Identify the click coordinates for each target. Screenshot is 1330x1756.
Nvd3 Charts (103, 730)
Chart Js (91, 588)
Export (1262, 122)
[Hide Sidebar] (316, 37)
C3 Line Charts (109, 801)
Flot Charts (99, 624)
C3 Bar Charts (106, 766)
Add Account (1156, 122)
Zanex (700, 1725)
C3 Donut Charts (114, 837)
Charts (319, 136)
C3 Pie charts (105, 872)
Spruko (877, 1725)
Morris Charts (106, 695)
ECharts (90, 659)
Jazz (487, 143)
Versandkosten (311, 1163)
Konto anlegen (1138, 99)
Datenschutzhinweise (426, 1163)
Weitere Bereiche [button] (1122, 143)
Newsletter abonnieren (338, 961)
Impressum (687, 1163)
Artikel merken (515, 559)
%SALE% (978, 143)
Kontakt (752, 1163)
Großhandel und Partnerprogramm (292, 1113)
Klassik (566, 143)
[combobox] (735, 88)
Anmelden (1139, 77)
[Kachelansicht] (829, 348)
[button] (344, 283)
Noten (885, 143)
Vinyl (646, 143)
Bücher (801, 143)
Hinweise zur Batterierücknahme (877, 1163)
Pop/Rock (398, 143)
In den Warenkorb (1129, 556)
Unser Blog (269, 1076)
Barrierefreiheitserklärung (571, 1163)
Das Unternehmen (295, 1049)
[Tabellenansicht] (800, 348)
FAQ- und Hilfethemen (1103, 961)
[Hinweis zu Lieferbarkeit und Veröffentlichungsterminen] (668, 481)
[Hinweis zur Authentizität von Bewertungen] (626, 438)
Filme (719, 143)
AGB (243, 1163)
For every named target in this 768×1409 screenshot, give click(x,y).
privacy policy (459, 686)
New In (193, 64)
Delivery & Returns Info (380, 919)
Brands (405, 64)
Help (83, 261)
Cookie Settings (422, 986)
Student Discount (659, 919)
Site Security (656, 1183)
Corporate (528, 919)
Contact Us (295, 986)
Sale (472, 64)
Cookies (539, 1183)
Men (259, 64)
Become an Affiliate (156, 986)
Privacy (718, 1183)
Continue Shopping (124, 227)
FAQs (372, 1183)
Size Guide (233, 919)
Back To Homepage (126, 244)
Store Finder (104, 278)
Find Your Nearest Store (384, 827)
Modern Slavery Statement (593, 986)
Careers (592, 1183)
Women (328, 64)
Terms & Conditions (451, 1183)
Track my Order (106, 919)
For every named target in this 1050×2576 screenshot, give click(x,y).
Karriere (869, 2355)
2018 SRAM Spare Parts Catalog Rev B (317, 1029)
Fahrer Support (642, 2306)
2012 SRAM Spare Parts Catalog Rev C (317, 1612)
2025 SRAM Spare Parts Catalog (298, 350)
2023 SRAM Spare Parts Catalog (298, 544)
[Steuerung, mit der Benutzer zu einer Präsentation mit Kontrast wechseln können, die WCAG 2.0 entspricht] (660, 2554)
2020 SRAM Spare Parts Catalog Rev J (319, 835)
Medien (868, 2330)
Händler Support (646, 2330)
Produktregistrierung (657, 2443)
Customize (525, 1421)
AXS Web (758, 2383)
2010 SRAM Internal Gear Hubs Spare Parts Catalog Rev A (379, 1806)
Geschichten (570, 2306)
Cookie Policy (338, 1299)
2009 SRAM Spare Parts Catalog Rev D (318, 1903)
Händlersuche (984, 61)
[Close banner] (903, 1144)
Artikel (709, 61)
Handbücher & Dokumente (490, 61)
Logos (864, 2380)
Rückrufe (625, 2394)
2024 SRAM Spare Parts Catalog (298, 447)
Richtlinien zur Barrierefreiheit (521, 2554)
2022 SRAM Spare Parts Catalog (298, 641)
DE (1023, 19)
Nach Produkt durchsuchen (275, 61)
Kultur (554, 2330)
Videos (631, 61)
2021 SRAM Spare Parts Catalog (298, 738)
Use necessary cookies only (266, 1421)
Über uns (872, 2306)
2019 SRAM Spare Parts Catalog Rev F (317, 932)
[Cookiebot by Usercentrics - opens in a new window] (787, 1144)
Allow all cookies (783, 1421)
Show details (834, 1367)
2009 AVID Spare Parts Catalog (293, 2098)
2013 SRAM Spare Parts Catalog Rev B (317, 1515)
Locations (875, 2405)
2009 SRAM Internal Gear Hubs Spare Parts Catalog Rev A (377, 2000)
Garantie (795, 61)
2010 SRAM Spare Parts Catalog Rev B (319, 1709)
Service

▶ [What you have to do]:
Rescale the records from the line that contains "Impressum (687, 1163)" through the line that contains "Cookie Settings (422, 986)", both included, and rewrite only those lines, with any request among them left as it stands. Multiply each answer coordinate by 1.9 and round to whole numbers, with halves going up.

▶ [Full response]:
Impressum (1305, 2210)
Artikel merken (979, 1062)
%SALE% (1858, 272)
Kontakt (1429, 2210)
Großhandel und Partnerprogramm (555, 2115)
Klassik (1075, 272)
[combobox] (1397, 167)
Anmelden (2164, 146)
[Kachelansicht] (1575, 661)
[button] (654, 538)
Noten (1682, 272)
Vinyl (1227, 272)
Bücher (1522, 272)
Hinweise zur Batterierücknahme (1666, 2210)
Pop/Rock (756, 272)
In den Warenkorb (2145, 1056)
Unser Blog (511, 2044)
Barrierefreiheitserklärung (1085, 2210)
Das Unternehmen (561, 1993)
[Tabellenansicht] (1520, 661)
FAQ- und Hilfethemen (2096, 1826)
[Hinweis zu Lieferbarkeit und Veröffentlichungsterminen] (1269, 914)
[Hinweis zur Authentizität von Bewertungen] (1189, 832)
Filme (1366, 272)
AGB (462, 2210)
For every named target in this 768×1409 screenshot, give click(x,y).
privacy policy (872, 1303)
New In (367, 122)
Delivery & Returns Info (722, 1746)
Brands (770, 122)
Help (158, 496)
Cookie Settings (802, 1873)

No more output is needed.